With Fred in the clear and happily (i.e. grossly) bonding with his mate, Clive (Adrien Brody) and Elsa (Sarah Polley) are anxious to take the next step -- adding human DNA to their primordial cocktails. Their pharmaceutical overlords want them to work the data they already have, or "spend the next five years picking through pig shit," as Elsa puts it. In a moment of hot-shot hubris, they decide to do it anyway -- or rather they sort of decide, and then Elsa forces the issue. Her investment in the move becomes clearer over time, and develops one of the film's most powerful and rewarding subtexts -- those of maternal instincts (comfortable and otherwise) and genetic legacy. A co-habitating couple avoiding the subject of personal procreation, they are clearly subsuming all sorts of issues into their clinical but often quite visceral work. "What's the worst that could happen?" Elsa asks, an unlikely question for a right-thinking, risk-calculating scientist.

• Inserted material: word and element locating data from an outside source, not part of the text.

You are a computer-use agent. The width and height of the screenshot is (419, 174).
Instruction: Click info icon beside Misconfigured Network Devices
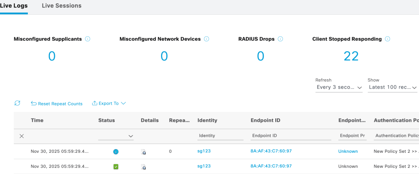(206, 39)
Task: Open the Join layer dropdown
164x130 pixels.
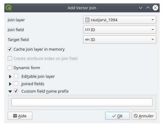Action: [x=120, y=20]
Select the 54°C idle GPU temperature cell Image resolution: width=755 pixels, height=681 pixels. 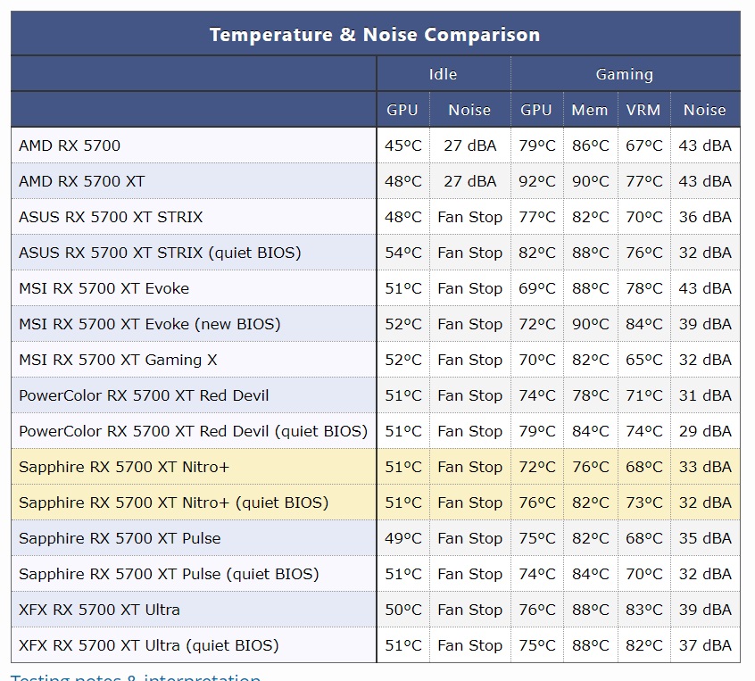point(403,253)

The answer to that is parsed out in seductive increments, the first being the eruption of a fat, nasty little sperm-shaped whatsit from their amniotic vat. From that a bald, vaguely chickenish being emerges, and she becomes known as Dren (their lab's acronym, NERD, spelled backwards). Dren grows quickly, and Natali's effects team keeps mesmerizing pace, blending Dren's clefted skull, clawed feet, and hammerhead eyes seamlessly with the body of Abigail Chu (as child Dren) and then Delphine Chanéac. The derivation of Dren's animal DNA is unclear, which leaves her looking more like half-mythical beastie or alien than something recognizable; she is just human enough, however, to trip all sorts of wires in her guardians and open up the difficult issue of when a "specimen" moves under moral jurisdiction.
"When did you stop being a scientist?" Clive spits, sick of watching Elsa fuss over her charge, whom she puts in hand-me-down dresses and cradles like a child, and take emotionally fueled risks with their careers. "Imprinting," a mark of social and emotional cognizance, is something Elsa has marked in her subjects; counter-imprinting is something she didn't quite account for. Clive's accusations also get at a provocative question the film explores as Dren develops: Do her maternal impulses make Elsa a better scientist or a more unreliable one?

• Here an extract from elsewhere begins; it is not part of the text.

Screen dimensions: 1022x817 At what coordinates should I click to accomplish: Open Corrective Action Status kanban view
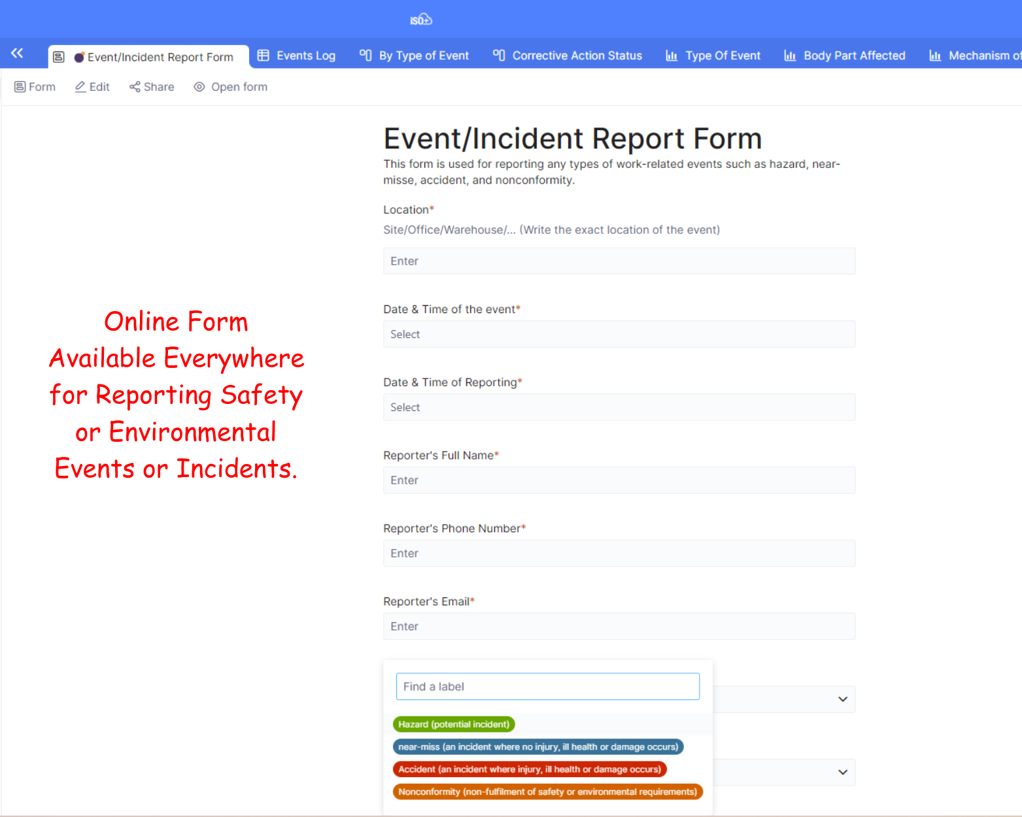click(x=568, y=56)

Natali is working with two of the best pairs of eyes in the business, and he knows it. Brody and Polley do much of their work in close up, reflecting in their faces the wonder, uncertainty, and finally anguish surrounding what they see. Often their mouths are better covered by face masks, lest they let loose with Natali's seriously drippy dialogue ("This is the disaster everyone warns about! A new species set loose in the world!"). At times it's hard to tell if such hokiness is all part of Natali's pseudo-B movie master plan, so seamlessly does he interweave his high-toned, psycho-intellectual overtures and delightfully schlocky, oh-no-he-did-not gutterballs. Sometimes, as in a sex scene that dare not spoil its name, the two effects manifest in the same moment.
Splice's endgame disrupts the cool but curious sense of dread Natali has built throughout this mordant, playful, and yet highly intelligent, emotionally acute film. Some will bridle at its descent into convention, as if the director felt compelled to enter horror's vestigial woods, add a callback twist, and rack up a tidy body count before he could sign off in good conscience. I came to accept it as part of this strange and awesome animal's nature. A mixture of the intimately known and the wildly unpredictable, this one just is what it is: a total trip.